Un second roman politique pour Gil Courtemanche, après l'immense succès d'Un dimanche à la piscine à Kigali? Aux yeux de l'auteur, Le monde, le lézard et moi est avant tout un roman d'apprentissage sur fond de crimes de guerre.

«Contrairement à Kigali, qui est vraiment un roman sur le génocide, ce n'est pas un roman sur la justice internationale. C'est l'histoire d'un gars ordinaire qui est pris dans une situation hors de l'ordinaire.»

Claude, le narrateur, est un Québécois élevé dans une cage dorée, protégé par des parents ex-gauchistes, désillusionnés. Il découvre la pauvreté à la télévision, se forme une conscience dans les livres, tâte timidement de l'action politique, reçoit une éducation toute théorique. Lorsqu'il devient juriste à la Cour pénale internationale de La Haye, son rêve de justice subit le choc de la réalité en face de Kabanga, ce criminel crapuleux qui engage des enfants soldats.

«Il doit réagir pour la première fois de sa vie à une véritable injustice. Claude ignore tout de la vie», précise Courtemanche, qui a lui-même été consultant auprès du procureur de la Cour pénale internationale. «Le livre est inspiré d'un procès qui aurait pu avorter. Le nom du véritable accusé est Thomas Lubanga, un Congolais accusé d'avoir conscrit des enfants soldats».

Dans le roman, Kabanga est libéré pour «vices de procédures» et la justice internationale est montrée du doigt pour ses failles et ses dérives. Courtemanche se défend pourtant d'avoir voulu remettre en cause la légitimité de ce tribunal. «C'est le premier procès de la Cour pénale internationale. On est en train de créer un nouveau droit international, une nouvelle jurisprudence. Certains juges, par prudence ou pour affirmer leur puissance, ont pris des décisions qui auraient pu mener à la libération de Lubanga. C'était un power trip du banc des juges qui cherchaient une justice parfaite, mais ça n'existe pas. Il n'était absolument pas question de déni de droit.» Toujours est-il que dans le roman, Courtemanche s'est imaginé que le criminel de guerre est libéré. Claude, le justicier «infirme de la vie», fait alors la chasse au méchant meurtrier.

Entrées fournies>
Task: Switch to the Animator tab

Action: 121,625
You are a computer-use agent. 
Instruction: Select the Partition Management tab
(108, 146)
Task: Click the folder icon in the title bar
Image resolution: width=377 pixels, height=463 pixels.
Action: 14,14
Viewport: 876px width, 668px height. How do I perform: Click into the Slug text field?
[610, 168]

...

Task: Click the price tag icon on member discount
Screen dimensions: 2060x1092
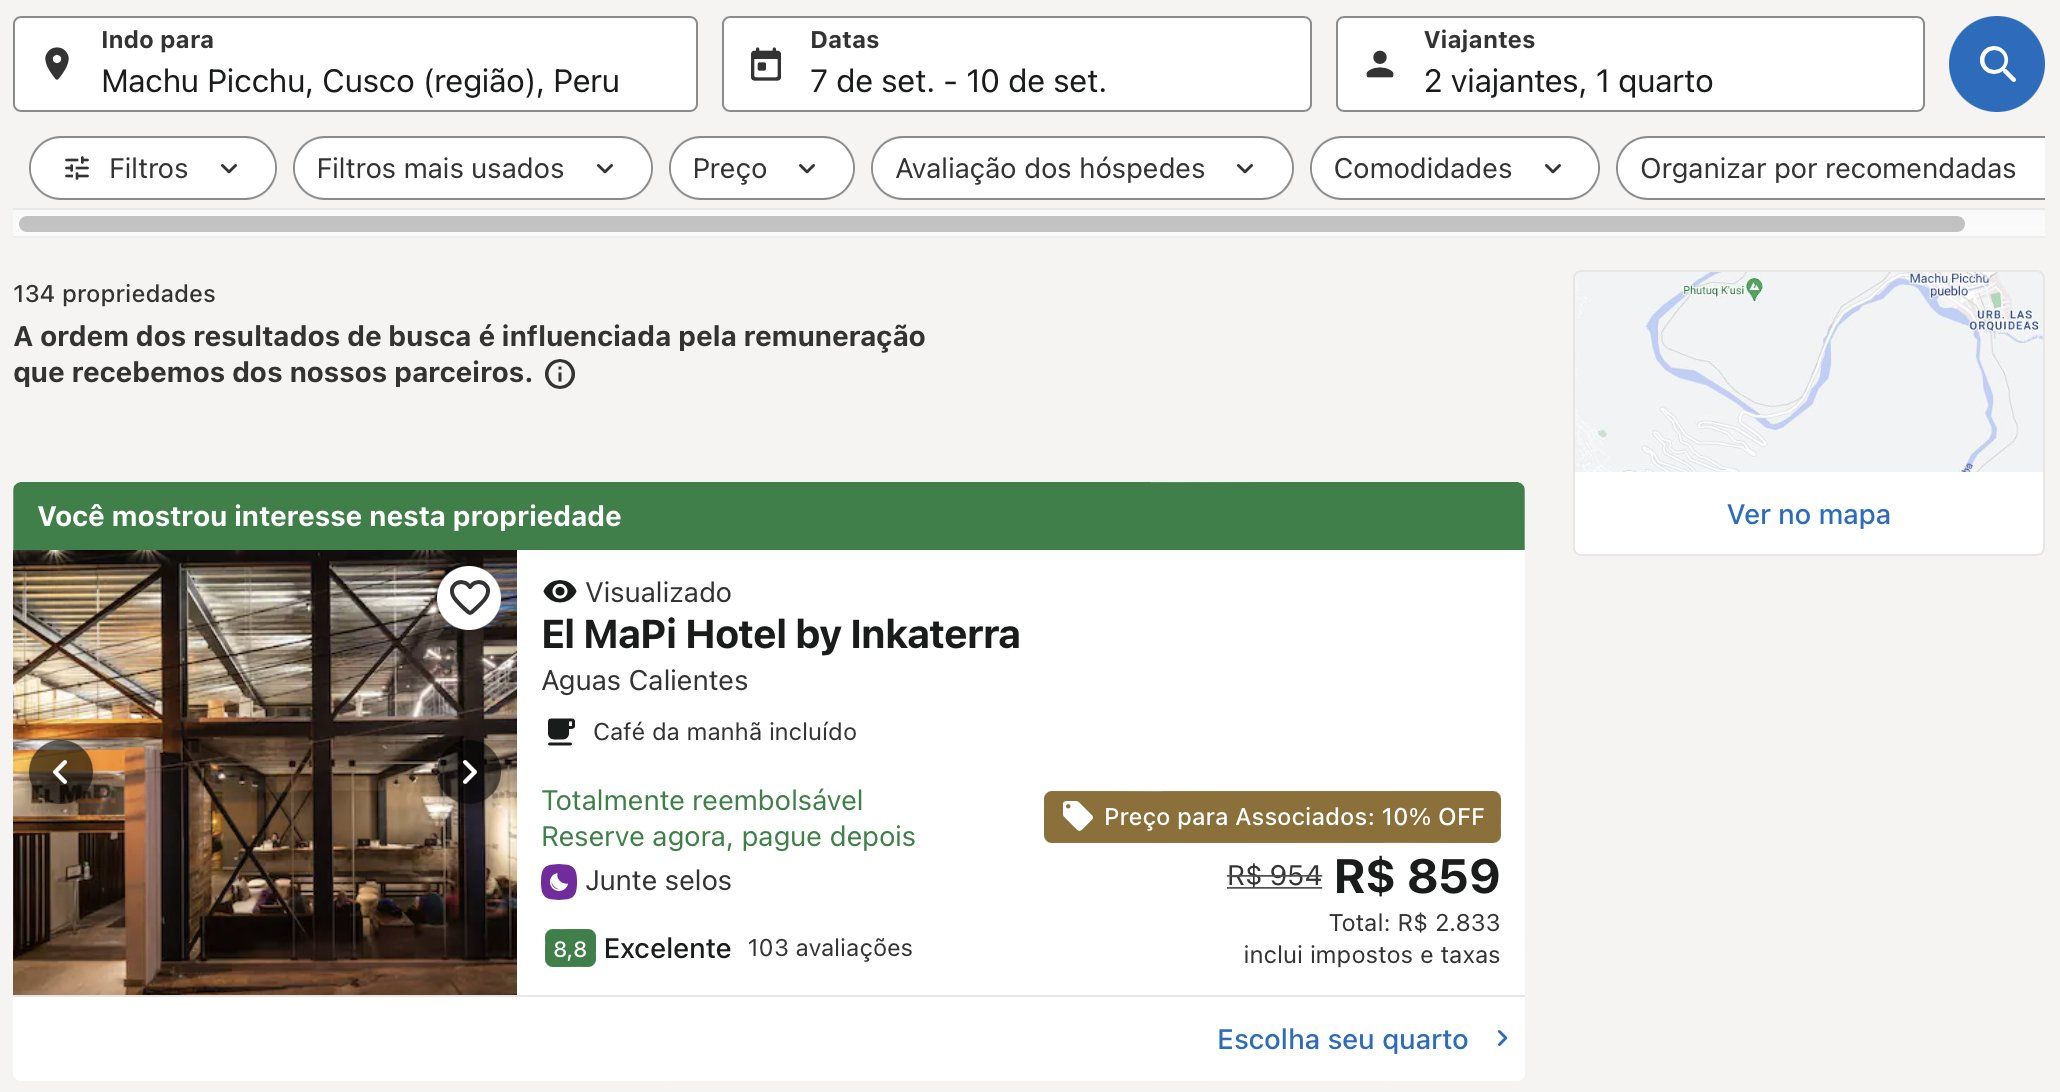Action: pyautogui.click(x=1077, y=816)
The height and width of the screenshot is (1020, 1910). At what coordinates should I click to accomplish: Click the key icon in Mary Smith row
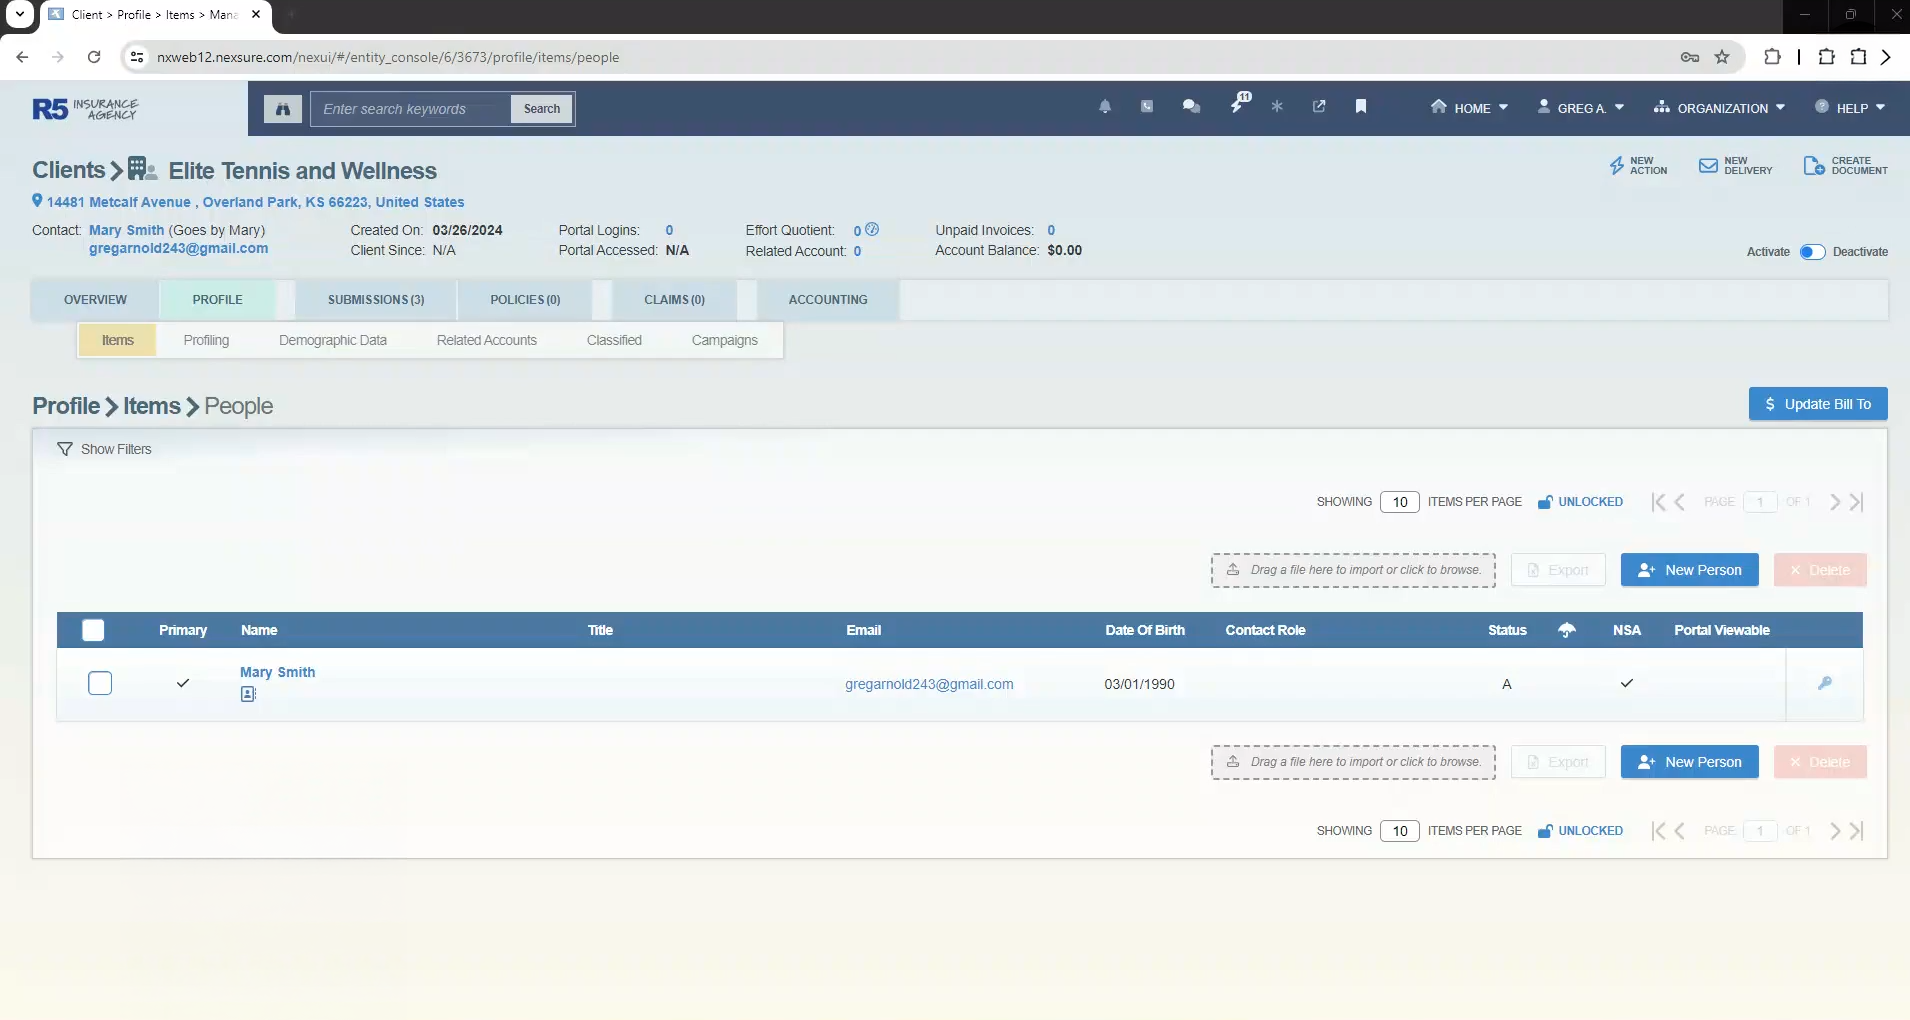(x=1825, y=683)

---

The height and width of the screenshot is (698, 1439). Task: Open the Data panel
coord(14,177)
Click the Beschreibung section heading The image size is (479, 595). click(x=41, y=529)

Activités>
1: Mettez à jour le passage du texte sur le roman de Gil Courtemanche qui va de « Un second roman » jusqu'à « crimes de guerre. » inclus, en remplaçant « lézard » par « caméléon ».
2: Répondez brièvement à ces questions sur le texte consacré au roman de Gil Courtemanche :
(a) Quel est le prénom du narrateur ?
(b) Dans quelle ville se trouve la Cour pénale internationale où il devient juriste ?
(c) Quel est le nom du véritable accusé dont s'inspire le livre ?

Réponses aux exercices>
1:
Un second roman politique pour Gil Courtemanche, après l'immense succès d'Un dimanche à la piscine à Kigali? Aux yeux de l'auteur, Le monde, le caméléon et moi est avant tout un roman d'apprentissage sur fond de crimes de guerre.

2:
(a) Claude
(b) La Haye
(c) Thomas Lubanga